Dialogi
- Categories: Cultural magazine
- Frequency: Bimonthly
- Publisher: Aristej Publishing House
- Founded: 1965
- Country: Slovenia
- Based in: Maribor
- Language: Slovene
- ISSN: 0012-2068
- OCLC: 1664117

= Dialogi =

Cultural magazine in Slovenia

Dialogi (Dialogues) is a bimonthly cultural magazine which has been in circulation since 1965. The magazine is based in Maribor, Slovenia.

==History and profile==
Dialogi was established in Maribor in 1965. The founding company was Obzorje Publishing House.
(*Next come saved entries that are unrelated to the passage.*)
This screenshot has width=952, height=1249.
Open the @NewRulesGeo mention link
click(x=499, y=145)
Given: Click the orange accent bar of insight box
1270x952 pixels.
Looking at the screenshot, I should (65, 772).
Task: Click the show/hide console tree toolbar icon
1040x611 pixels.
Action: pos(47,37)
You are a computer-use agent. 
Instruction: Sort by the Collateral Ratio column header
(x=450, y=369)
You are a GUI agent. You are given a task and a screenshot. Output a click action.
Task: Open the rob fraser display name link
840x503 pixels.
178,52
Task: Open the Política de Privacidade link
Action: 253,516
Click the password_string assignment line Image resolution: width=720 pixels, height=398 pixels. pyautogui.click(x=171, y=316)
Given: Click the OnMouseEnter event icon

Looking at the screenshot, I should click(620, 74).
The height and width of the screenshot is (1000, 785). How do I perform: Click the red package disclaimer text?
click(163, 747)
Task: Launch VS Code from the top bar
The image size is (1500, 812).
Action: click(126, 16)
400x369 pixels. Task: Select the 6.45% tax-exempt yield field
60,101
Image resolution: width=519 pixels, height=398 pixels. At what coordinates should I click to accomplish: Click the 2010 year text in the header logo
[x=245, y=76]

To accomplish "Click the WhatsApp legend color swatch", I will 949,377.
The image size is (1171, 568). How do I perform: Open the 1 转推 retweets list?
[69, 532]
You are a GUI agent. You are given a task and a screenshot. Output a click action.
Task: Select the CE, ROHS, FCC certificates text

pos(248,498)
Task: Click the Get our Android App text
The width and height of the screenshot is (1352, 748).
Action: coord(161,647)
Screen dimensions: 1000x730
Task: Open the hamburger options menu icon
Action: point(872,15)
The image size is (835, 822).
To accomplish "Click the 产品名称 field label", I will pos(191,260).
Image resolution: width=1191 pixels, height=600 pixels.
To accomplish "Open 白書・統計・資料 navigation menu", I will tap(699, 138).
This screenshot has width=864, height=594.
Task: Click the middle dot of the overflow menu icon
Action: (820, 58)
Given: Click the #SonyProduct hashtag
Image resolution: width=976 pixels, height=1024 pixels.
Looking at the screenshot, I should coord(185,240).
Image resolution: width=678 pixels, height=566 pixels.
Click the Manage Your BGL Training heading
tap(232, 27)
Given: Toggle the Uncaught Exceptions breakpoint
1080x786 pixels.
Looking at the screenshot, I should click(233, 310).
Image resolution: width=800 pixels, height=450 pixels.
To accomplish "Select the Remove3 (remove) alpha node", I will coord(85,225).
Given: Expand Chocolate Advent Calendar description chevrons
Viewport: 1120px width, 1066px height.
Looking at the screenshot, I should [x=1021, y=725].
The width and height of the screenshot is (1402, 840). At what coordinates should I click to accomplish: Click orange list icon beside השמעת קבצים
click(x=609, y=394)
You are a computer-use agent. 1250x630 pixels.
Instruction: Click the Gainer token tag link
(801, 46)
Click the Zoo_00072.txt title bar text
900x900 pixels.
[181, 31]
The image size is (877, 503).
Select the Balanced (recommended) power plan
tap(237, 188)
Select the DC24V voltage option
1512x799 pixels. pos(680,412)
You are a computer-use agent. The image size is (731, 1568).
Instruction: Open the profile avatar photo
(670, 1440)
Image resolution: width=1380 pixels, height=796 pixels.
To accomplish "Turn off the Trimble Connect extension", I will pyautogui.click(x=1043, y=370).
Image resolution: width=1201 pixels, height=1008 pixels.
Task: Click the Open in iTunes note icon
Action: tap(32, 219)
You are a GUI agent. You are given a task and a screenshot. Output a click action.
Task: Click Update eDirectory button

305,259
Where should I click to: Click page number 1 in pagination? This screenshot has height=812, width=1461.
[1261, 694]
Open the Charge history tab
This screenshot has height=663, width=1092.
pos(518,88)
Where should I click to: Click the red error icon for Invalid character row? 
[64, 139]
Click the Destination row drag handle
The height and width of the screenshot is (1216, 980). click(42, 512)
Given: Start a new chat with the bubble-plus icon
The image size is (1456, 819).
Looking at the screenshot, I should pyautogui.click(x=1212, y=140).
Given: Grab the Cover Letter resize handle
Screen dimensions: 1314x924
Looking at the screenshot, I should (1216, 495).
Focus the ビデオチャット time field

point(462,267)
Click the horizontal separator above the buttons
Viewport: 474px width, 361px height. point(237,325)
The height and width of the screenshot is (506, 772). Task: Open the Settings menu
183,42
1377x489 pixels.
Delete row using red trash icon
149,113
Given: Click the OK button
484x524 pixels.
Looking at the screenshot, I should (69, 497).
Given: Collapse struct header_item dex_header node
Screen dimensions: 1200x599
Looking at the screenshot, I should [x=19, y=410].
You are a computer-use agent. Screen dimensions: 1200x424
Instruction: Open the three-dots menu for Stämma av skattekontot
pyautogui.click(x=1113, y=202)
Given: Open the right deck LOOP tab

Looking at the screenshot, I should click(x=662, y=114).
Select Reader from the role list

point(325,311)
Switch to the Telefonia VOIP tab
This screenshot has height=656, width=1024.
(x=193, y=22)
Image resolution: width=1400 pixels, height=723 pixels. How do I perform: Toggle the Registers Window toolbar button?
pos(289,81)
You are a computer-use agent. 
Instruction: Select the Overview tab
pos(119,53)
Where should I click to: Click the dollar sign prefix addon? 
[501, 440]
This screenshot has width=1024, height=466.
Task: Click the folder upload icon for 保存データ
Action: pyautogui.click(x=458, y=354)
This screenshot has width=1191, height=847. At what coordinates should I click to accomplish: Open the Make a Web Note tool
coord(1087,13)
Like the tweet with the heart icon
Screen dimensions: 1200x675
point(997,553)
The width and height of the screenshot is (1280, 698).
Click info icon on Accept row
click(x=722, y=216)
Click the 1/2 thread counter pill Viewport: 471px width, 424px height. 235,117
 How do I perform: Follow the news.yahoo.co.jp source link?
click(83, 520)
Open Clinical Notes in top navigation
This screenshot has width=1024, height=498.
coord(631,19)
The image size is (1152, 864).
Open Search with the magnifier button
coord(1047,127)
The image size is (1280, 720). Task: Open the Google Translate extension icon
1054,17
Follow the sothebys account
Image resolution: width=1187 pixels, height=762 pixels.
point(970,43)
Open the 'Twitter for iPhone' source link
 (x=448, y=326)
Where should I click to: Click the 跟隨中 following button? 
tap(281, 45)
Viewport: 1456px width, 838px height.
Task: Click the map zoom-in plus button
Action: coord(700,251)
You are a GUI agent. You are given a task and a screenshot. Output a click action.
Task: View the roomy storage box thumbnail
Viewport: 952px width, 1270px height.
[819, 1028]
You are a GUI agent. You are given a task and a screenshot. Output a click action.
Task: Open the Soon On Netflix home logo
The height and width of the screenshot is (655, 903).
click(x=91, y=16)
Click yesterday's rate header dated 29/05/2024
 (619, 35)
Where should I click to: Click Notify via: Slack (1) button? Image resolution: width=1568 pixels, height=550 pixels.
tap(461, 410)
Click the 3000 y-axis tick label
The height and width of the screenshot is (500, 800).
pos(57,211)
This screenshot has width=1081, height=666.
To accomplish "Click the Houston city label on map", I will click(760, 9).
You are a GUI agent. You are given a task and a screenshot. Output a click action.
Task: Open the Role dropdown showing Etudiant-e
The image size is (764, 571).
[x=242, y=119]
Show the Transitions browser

The magazine became extremely popular shortly after its start, and its popularity continued during the 1970s.

Dialogi covered both literary work and culture-oriented articles until 1994 when the Aristej Publishing House began to publish it. Since then Dialogi has included materials addressing both Slovenian and international readers. Its content mostly contain articles on civil society and culture. The magazine features thematic issues in addition to original and translated fiction. It also publishes poems. The summary of the articles are given in English.

Dialogi appeared on a monthly basis from 1994, and later, its frequency was switched to bimonthly. As of 2018 Emica Antončič was the editor-in-chief of the magazine which has been a member of the Eurozine since April 1999.